*WHAT YOU NEED TO DO*. Using the entries that follow, write out the line containing "Instruction: Click the refresh", the line containing "Given: Tap the crown badge beside 张函瑞", and every line between them, exactly and nothing else.

- - -

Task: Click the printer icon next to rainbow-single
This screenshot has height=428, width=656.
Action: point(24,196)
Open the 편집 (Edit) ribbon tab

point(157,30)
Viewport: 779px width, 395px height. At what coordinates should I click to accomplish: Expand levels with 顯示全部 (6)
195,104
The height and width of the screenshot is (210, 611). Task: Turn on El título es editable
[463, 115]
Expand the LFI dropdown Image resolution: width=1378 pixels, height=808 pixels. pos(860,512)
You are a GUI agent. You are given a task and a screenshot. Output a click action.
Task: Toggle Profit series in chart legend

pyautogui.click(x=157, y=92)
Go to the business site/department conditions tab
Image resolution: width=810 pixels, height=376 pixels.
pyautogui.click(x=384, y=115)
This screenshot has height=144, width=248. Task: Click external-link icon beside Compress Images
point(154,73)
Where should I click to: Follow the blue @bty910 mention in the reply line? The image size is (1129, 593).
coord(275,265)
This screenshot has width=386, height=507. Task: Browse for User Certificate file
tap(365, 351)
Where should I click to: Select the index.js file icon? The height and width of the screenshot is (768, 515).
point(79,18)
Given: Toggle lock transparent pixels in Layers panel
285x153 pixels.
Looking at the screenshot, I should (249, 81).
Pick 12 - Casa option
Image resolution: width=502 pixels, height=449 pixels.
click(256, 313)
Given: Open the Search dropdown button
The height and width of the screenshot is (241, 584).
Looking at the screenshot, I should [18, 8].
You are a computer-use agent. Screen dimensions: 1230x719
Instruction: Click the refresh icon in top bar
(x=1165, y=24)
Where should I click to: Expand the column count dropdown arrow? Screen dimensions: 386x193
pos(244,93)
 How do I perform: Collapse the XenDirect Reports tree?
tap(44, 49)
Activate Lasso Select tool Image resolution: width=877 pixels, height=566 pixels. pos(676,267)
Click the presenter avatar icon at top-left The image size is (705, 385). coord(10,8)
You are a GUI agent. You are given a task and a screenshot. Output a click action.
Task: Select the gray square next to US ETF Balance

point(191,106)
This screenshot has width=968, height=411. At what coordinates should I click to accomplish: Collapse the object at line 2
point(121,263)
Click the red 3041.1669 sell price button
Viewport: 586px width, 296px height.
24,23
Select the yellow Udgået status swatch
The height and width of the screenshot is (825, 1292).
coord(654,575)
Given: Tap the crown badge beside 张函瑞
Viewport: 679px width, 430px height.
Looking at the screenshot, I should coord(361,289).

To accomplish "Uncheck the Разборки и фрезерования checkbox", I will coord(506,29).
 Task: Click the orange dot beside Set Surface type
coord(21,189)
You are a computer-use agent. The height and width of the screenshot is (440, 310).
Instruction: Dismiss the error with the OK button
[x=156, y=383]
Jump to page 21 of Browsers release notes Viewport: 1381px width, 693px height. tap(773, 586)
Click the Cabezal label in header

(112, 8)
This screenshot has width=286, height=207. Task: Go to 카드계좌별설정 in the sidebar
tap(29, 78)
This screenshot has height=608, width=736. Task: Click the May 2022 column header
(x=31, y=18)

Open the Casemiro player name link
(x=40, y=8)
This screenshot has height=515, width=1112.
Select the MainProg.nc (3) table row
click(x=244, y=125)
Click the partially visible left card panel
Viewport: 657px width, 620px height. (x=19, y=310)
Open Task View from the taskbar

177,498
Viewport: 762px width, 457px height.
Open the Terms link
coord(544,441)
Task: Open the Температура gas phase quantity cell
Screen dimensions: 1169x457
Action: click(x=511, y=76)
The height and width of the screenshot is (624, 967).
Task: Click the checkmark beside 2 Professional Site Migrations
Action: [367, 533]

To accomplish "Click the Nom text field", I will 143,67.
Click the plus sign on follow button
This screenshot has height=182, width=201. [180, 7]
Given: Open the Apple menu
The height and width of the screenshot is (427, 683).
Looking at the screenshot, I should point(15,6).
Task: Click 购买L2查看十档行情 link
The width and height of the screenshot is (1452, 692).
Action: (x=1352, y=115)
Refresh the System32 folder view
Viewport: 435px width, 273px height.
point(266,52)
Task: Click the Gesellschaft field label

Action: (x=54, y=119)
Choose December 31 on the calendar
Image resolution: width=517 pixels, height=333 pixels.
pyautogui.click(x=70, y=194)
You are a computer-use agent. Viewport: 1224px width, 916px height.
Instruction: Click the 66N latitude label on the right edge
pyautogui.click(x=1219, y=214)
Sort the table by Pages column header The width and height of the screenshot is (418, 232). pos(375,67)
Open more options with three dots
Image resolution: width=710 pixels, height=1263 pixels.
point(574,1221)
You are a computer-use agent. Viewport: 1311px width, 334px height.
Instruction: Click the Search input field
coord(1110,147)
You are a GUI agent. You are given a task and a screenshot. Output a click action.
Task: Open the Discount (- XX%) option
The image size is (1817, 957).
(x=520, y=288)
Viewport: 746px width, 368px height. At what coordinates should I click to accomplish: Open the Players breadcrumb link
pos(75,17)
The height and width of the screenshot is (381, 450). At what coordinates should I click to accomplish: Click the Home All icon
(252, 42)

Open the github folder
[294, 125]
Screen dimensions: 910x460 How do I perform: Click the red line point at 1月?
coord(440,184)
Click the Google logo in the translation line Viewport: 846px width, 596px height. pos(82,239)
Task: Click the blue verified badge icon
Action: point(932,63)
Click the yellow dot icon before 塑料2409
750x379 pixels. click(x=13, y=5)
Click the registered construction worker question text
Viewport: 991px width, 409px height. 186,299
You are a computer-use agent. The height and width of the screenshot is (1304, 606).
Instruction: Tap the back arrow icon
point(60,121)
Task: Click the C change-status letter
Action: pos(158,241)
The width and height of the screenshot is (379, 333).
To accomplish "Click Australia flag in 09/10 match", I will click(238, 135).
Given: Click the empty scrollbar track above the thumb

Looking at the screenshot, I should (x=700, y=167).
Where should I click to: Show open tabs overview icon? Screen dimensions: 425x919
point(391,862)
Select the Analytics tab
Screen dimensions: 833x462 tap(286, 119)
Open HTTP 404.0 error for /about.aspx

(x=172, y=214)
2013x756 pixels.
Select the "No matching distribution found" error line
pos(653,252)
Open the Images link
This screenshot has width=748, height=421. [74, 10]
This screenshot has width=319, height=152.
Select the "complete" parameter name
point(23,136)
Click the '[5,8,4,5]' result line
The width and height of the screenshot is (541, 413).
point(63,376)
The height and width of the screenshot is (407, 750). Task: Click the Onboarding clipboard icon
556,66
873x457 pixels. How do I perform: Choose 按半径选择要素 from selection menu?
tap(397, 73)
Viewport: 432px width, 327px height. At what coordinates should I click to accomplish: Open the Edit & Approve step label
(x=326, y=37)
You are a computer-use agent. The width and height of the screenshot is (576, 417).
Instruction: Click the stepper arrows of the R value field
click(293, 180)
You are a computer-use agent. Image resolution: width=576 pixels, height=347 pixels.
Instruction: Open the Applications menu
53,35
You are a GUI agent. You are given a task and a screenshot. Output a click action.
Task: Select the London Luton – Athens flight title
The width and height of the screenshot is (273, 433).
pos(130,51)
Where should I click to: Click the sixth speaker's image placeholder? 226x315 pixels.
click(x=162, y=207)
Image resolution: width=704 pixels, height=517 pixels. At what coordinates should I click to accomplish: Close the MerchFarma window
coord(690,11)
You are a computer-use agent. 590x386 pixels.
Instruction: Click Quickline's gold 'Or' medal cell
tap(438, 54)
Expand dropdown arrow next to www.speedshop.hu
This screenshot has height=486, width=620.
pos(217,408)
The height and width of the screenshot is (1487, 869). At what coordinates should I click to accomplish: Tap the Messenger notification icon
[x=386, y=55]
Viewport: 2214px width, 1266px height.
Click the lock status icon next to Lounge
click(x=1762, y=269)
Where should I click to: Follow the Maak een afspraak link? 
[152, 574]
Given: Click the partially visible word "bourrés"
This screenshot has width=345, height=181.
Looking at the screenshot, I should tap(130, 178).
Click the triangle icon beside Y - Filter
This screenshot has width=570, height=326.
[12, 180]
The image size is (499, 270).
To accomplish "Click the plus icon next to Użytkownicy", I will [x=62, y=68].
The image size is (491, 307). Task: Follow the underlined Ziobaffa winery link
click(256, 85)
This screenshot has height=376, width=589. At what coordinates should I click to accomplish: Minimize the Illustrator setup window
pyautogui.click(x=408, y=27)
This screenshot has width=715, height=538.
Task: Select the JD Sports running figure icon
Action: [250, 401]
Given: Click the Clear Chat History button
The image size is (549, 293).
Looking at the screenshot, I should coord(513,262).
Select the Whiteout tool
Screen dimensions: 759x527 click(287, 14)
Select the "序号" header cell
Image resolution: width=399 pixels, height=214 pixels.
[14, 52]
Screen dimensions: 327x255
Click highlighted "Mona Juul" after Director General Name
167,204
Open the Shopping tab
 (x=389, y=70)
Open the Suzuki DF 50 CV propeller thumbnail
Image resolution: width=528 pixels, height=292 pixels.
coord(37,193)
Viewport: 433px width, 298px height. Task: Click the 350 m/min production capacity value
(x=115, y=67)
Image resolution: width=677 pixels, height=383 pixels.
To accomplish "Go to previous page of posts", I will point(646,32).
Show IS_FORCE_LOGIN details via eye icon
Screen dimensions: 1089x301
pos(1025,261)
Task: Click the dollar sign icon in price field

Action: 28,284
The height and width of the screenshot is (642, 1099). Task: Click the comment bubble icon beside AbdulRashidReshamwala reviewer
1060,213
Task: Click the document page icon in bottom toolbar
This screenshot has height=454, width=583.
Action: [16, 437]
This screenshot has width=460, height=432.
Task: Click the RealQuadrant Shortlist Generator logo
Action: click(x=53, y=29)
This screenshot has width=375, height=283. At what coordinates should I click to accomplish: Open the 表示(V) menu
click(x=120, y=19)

- - -

*EXERCISE OUTPUT*.
Instruction: Click the refresh icon in top bar
(x=1165, y=24)
Where should I click to: Expand the column count dropdown arrow? Screen dimensions: 386x193
pos(244,93)
 How do I perform: Collapse the XenDirect Reports tree?
tap(44, 49)
Activate Lasso Select tool Image resolution: width=877 pixels, height=566 pixels. pos(676,267)
Click the presenter avatar icon at top-left The image size is (705, 385). coord(10,8)
You are a GUI agent. You are given a task and a screenshot. Output a click action.
Task: Select the gray square next to US ETF Balance

point(191,106)
This screenshot has width=968, height=411. At what coordinates should I click to accomplish: Collapse the object at line 2
point(121,263)
Click the red 3041.1669 sell price button
Viewport: 586px width, 296px height.
24,23
Select the yellow Udgået status swatch
The height and width of the screenshot is (825, 1292).
coord(654,575)
Given: Tap the crown badge beside 张函瑞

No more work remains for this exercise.